Wednesday, November 27, 2013

Baby Ponderings



So, I have been working my second job, 17-29 hours a week, and to be honest, I really haven’t made any extra progress on paying bills off or increasing my savings. It does keep me from using my credit cards, or at least I can pay them off completely if I do use them, but why aren’t I using the extra money to pay on my loan? If I really want children I know I have to be getting close to $15,000 put back just to cover costs for embryo implantation. So why am I spending my entire second job’s salary for the year on a trip to Israel? Why am I contemplating building a barn once I am out of school instead of building a baby? It really makes me question myself. Am I just sabotaging myself or is there a part of me that doesn’t want a child and that part is winning?

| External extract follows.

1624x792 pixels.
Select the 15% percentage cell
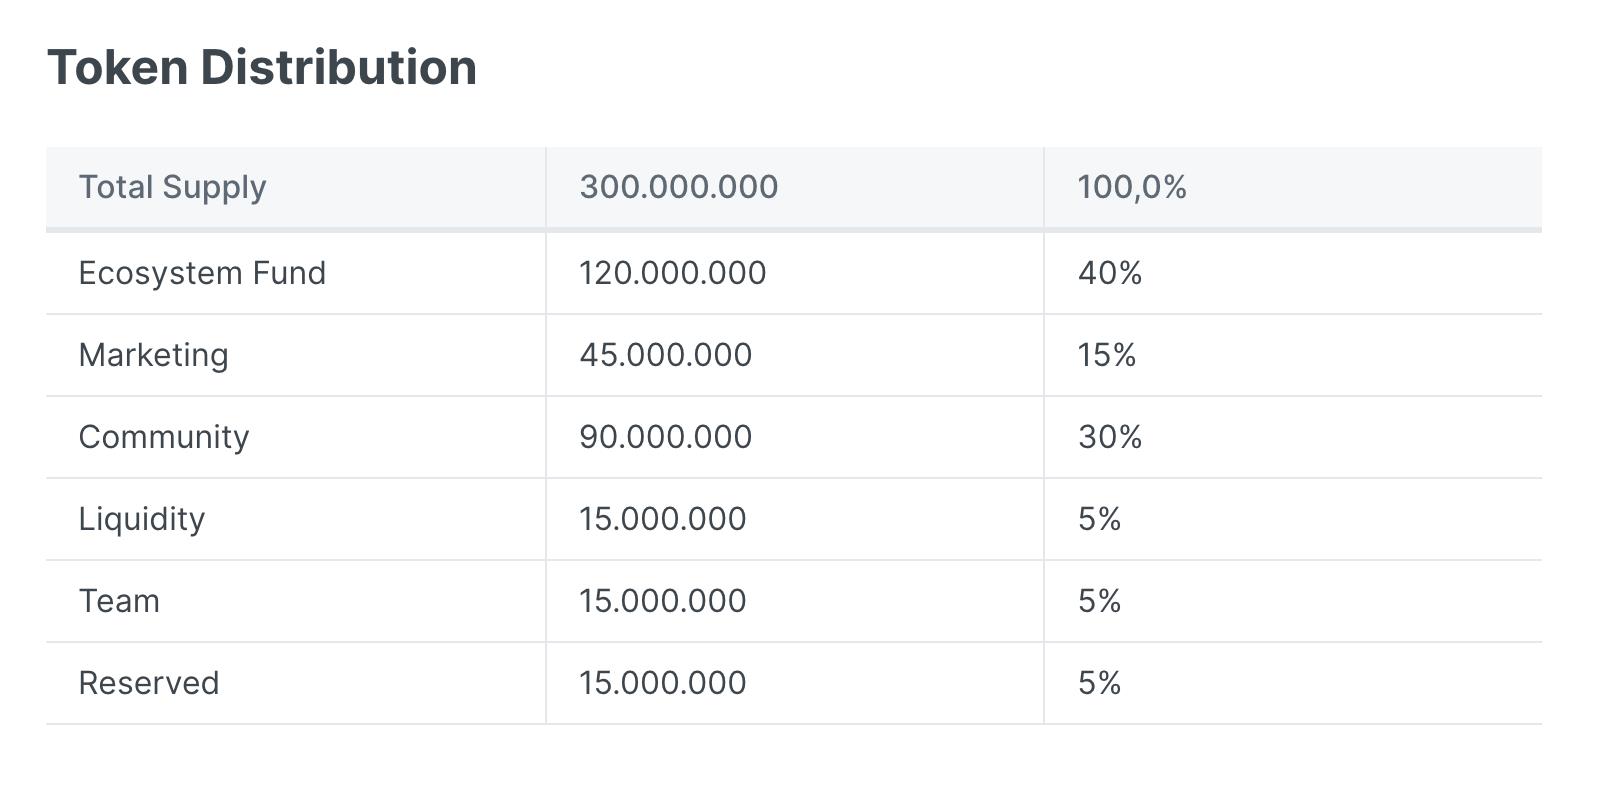pos(1106,355)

Mostly I think that as much as I want a child, I’m just not sure that I can or should do it alone. And if there is a Mr. Right out there for me, it appears that the timing is still not right.

The holidays are so hard for me. As much as I love my family, I see my nieces and nephews growing up so quickly, and it reminds me what I have missed out on. I get to go to each event alone and go home alone. And I wonder if this is punishment for something that I’ve done, or for all the years when I didn’t want to get married. After all, this is what I wanted then. How do I beg forgiveness? And even if I obtain it, it still doesn’t turn the clock back the ten years that would give me back my fertile years. Really, I need a do over for the last 28 years. And that’s not going to happen.

So I keep working almost 70 hour weeks while going to school part-time, knowing that my future is pretty bleak. Perhaps the barn instead of the baby is because goat keeping is a more sure thing. It is the easier path. It is something that I want, but I really want it all: the goats, the husband, and the children. Traveling instead of paying off bills is because I feel that if I don’t travel now, it may never happen.

And perhaps I should not be psychoanalyzing myself!